En l’espèce, le syndicat des copropriétaires, après avoir interjeté appel le 18 janvier 2024, a saisi le conseiller de la mise en état d’un incident visant à ordonner un sursis à statuer par conclusions transmises le 25 octobre 2024, dans l’attente du rapport d’expertise judiciaire ordonnée le 25 octobre 2022 et étendue au contradictoire du demandeur à l’incident le 07 mai 2024.
Le syndicat des copropriétaires a transmis ses conclusions au fond en appel le 18 avril 2024.
Cependant, seule la décision d’extension des opérations d’expertise au syndicat des copropriétaires, et non son assignation préalable en extension des opérations ou ses conclusions exprimant ses protestations et réserves, a conféré à celui-ci la qualité de partie aux opérations d’expertise susceptible de justifier une mesure de sursis à statuer.
A cet égard, le fait que le syndic de copropriété a été attrait préalablement aux opérations d’expertise, au motif de potentielles fautes commises personnellement en cette qualité, est sans incidence.
Au surplus, l’opposabilité des conclusions expertales à la société Gan Assurances supposait que les opérations soient diligentées à son contradictoire, ce qui n’est effectif que suite à l’ordonnance de référé rendue le 07 mai 2024.
Dès lors, la demande de sursis à statuer présentée par le syndicat des copropriétaires est recevable, tant au regard de l’article 564 que de l’article 74 du code de procédure civile.
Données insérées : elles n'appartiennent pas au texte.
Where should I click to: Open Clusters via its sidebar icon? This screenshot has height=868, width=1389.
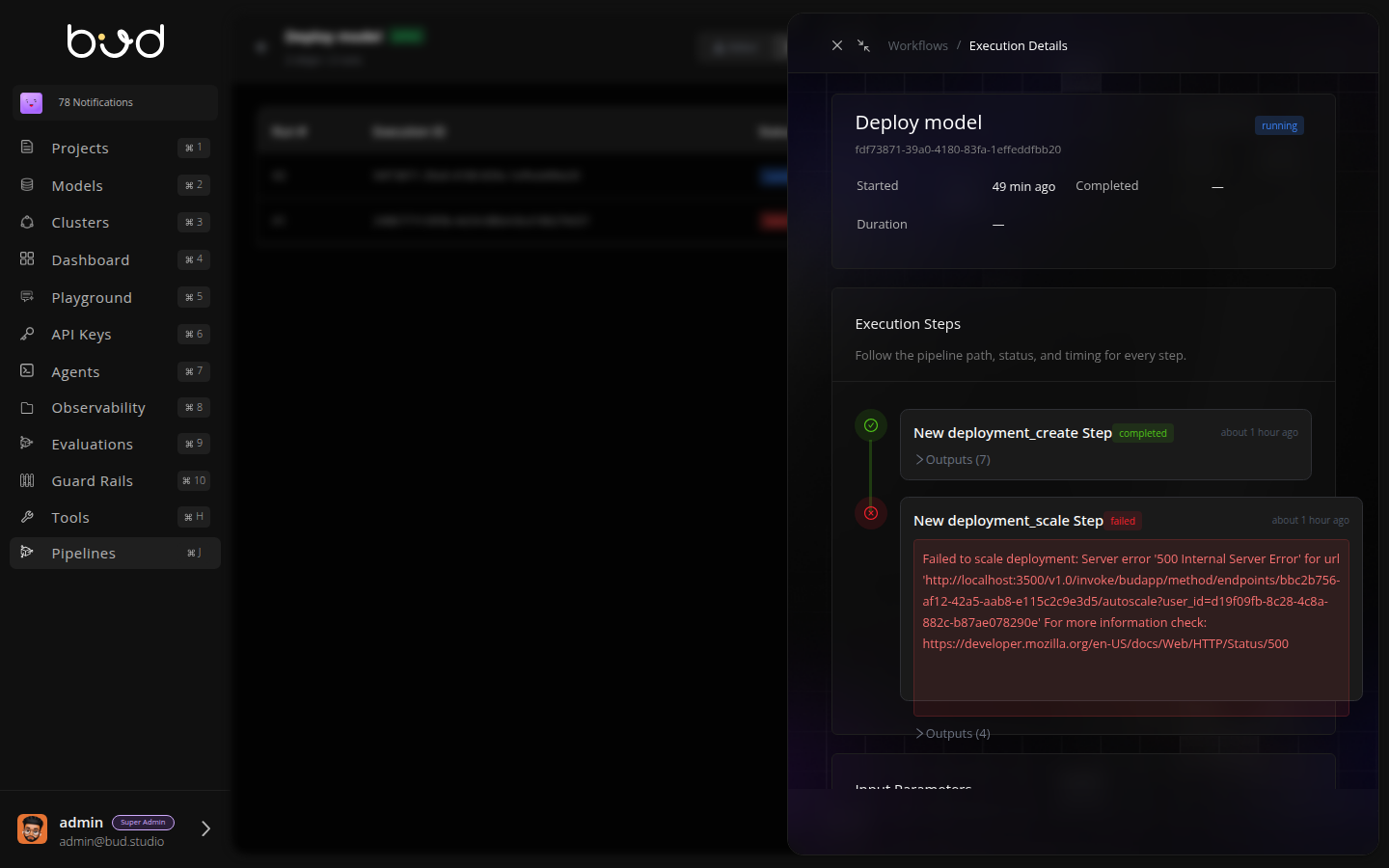(27, 222)
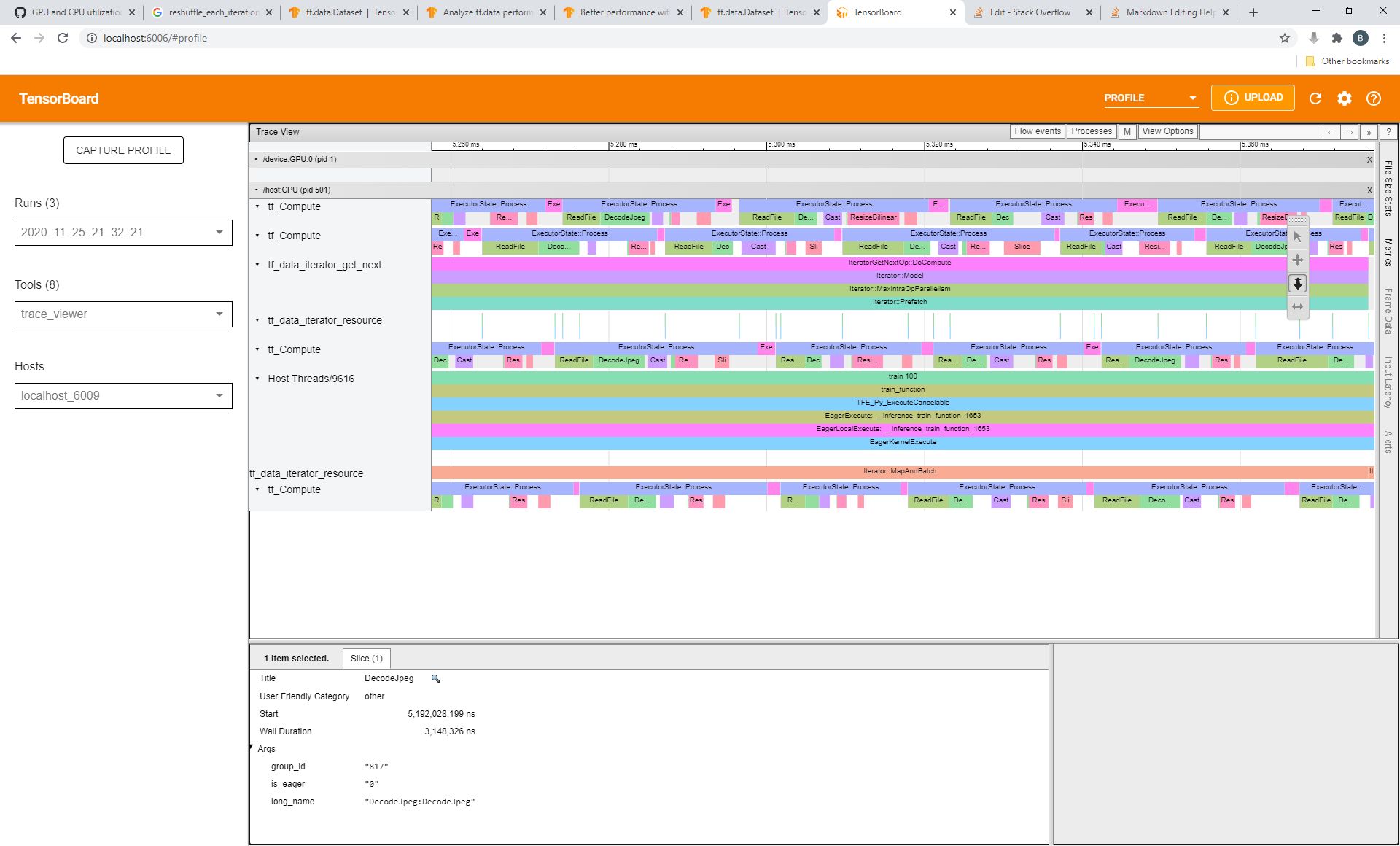Viewport: 1400px width, 846px height.
Task: Reload data using the refresh icon
Action: (x=1315, y=98)
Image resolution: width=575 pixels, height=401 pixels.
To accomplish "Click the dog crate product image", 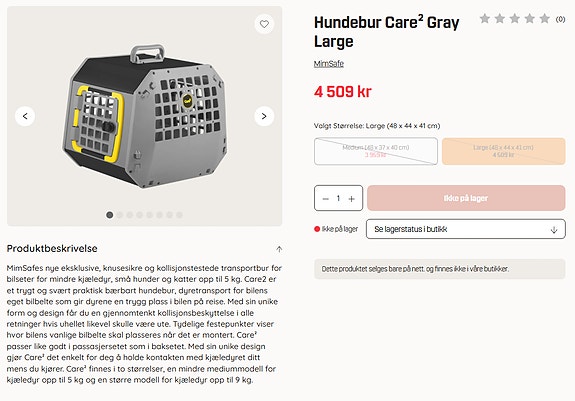I will (x=145, y=116).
Sur le fond, la mission confiée à l’expert judiciaire comporte notamment la vérification des travaux effectués par référence avec ce qui était prévu dans les devis et/ou avec la facturation, la recherche des modifications qui ont pu être apportées aux plans et aux devis pendant les travaux ainsi que de leur cause et de l’auteur ainsi que la détermination des causes du retard dans l’exécution des travaux.
Ainsi et contrairement aux affirmations de la société Gan Assurances, l’expertise n’a pas pour seul objet les désordres affectant les travaux de remise en état réalisés suite à l’incendie mais doit permettre de déterminer si des malfaçons en cours de chantier ont entraîné des retards constitutifs d’une impossibilité absolue au sens du contrat d’assurance.
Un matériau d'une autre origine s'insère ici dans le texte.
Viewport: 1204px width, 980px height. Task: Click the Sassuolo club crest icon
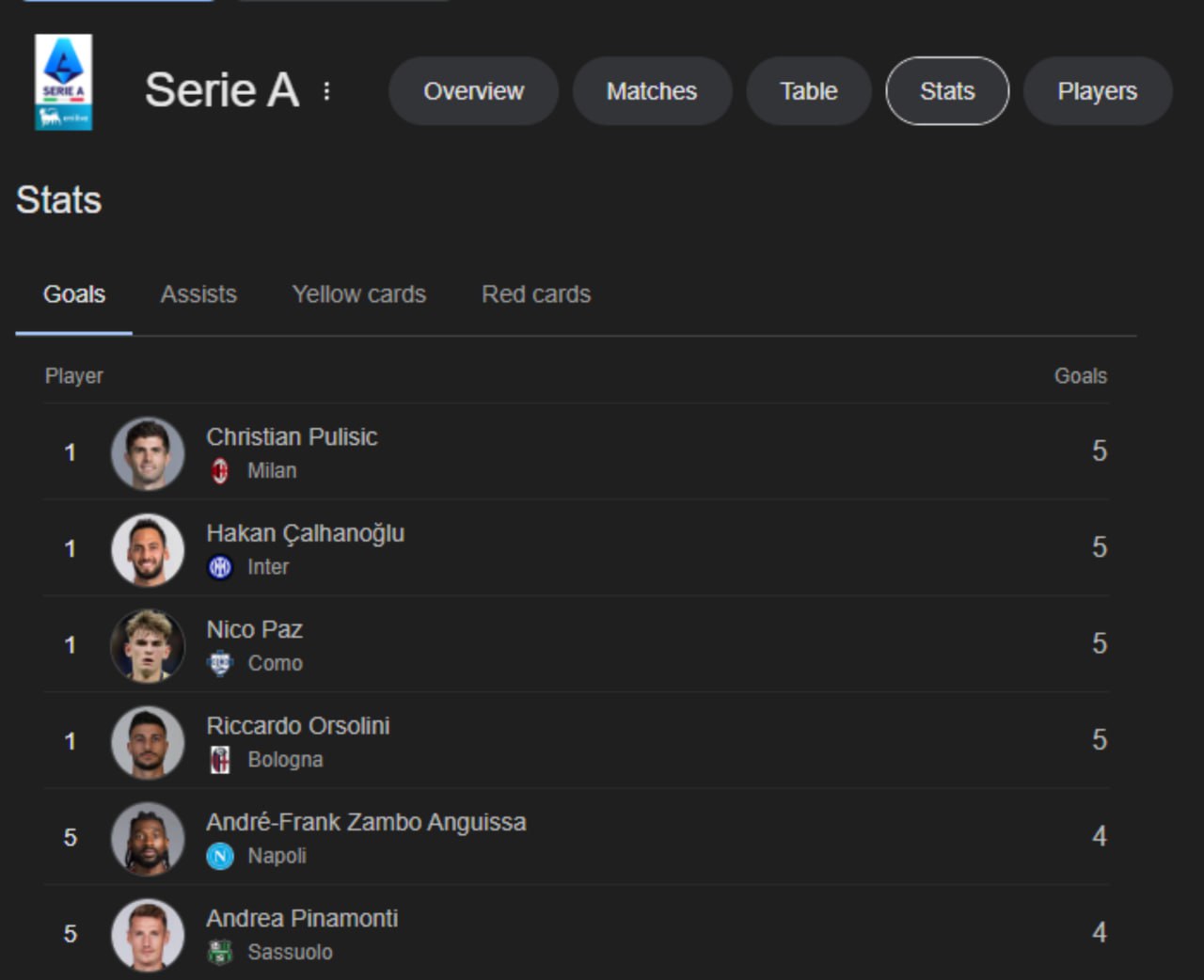pyautogui.click(x=220, y=952)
Dès lors, le sursis à statuer étant dans l’intérêt d’une bonne administration de la justice, il sera fait droit à la demande.
Par ces motifs,
Le conseiller de la mise en état, par ordonnance publique prise après débats contradictoires:
— déclare recevable la demande de sursis à statuer formée par le syndicat des copropriétaires de l’immeuble situé [Adresse 3] ;
— prononce le sursis à statuer de la procédure enrôlée sous le n° 24/00072 jusqu’au dépôt par M. [M] [L] de son rapport d’expertise au greffe du tribunal judiciaire de Besançon;
— dit que l’affaire sera réenrôlée par le dépôt de conclusions de reprise d’instance devant la cour à l’initiative de la partie la plus diligente ;
— déboute les parties de leurs demandes formées au titre de l’article 700 du code de procédure civile ;
— dit n’y avoir lieu à condamnation aux dépens faute de justifier de dépens qui auraient été exposés et seulement liés au présent incident.